Endoplasmic reticulum stress in the intestinal epithelium initiates purine metabolite synthesis and promotes Th17 cell differentiation in the gut.

Authors:
Jinzhi Duan, Juan D Matute, Lukas W Unger, Thomas Hanley, Alexandra Schnell, Xi Lin, Niklas Krupka, Paul Griebel, Conner Lambden, Brandon Sit, Joep Grootjans, Michal Pyzik, Felix Sommer, Sina Kaiser, Maren Falk-Paulsen, Helmut Grasberger, John Y Kao, Tobias Fuhrer, Hai Li, Donggi Paik, Yunjin Lee, Samuel Refetoff, Jonathan N Glickman, Adrienne W Paton, Lynn Bry, James C Paton, Uwe Sauer, Andrew J Macpherson, Philip Rosenstiel, Vijay K Kuchroo, Matthew K Waldor, Jun R Huh, Arthur Kaser, Richard S Blumberg
Year of publication:
2023
Volume:
-
Issue:
-
Issn:
1074-7613
Journal title abbreviated:
IMMUNITY
Journal title long:
Immunity (Cambridge, Mass.)
Impact factor:
43.474
Abstract:
Intestinal IL-17-producing T helper (Th17) cells are dependent on adherent microbes in the gut for their development.
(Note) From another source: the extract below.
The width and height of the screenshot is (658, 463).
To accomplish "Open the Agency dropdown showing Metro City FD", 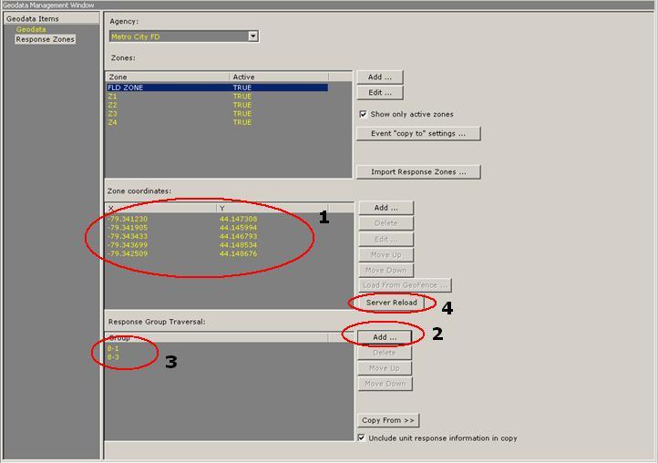I will 252,36.
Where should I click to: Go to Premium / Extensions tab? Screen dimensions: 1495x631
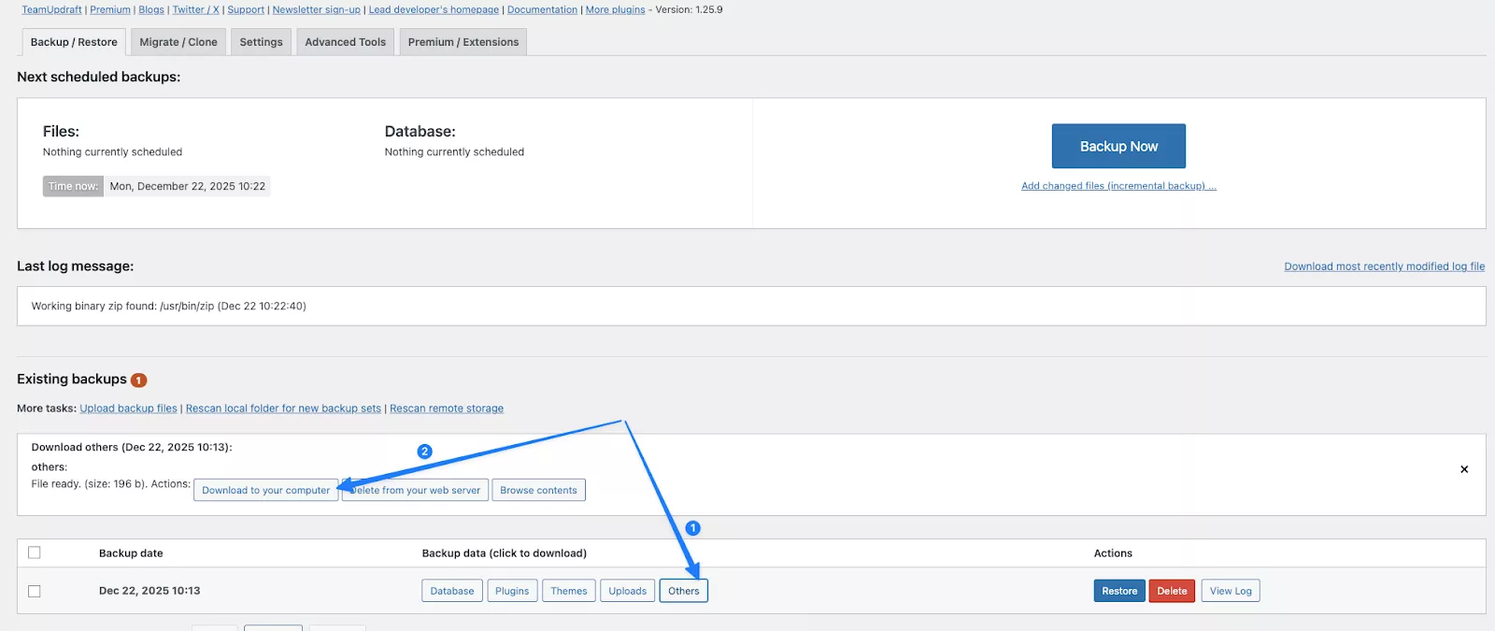click(x=463, y=42)
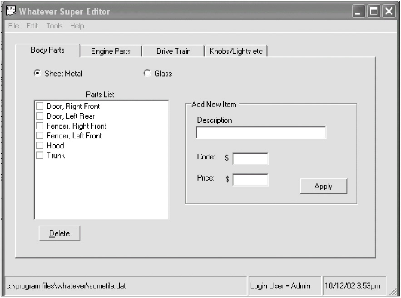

However, how microbial adherence to intestinal epithelial cells (IECs) promotes Th17 cell differentiation remains enigmatic. Here, we found that Th17 cell-inducing gut bacteria generated an unfolded protein response (UPR) in IECs. Furthermore, subtilase cytotoxin expression or genetic removal of X-box binding protein 1 (Xbp1) in IECs caused a UPR and increased Th17 cells, even in antibiotic-treated or germ-free conditions. Mechanistically, UPR activation in IECs enhanced their production of both reactive oxygen species (ROS) and purine metabolites. Treating mice with N-acetyl-cysteine or allopurinol to reduce ROS production and xanthine, respectively, decreased Th17 cells that were associated with an elevated UPR. Th17-related genes also correlated with ER stress and the UPR in humans with inflammatory bowel disease. Overall, we identify a mechanism of intestinal Th17 cell differentiation that emerges from an IEC-associated UPR.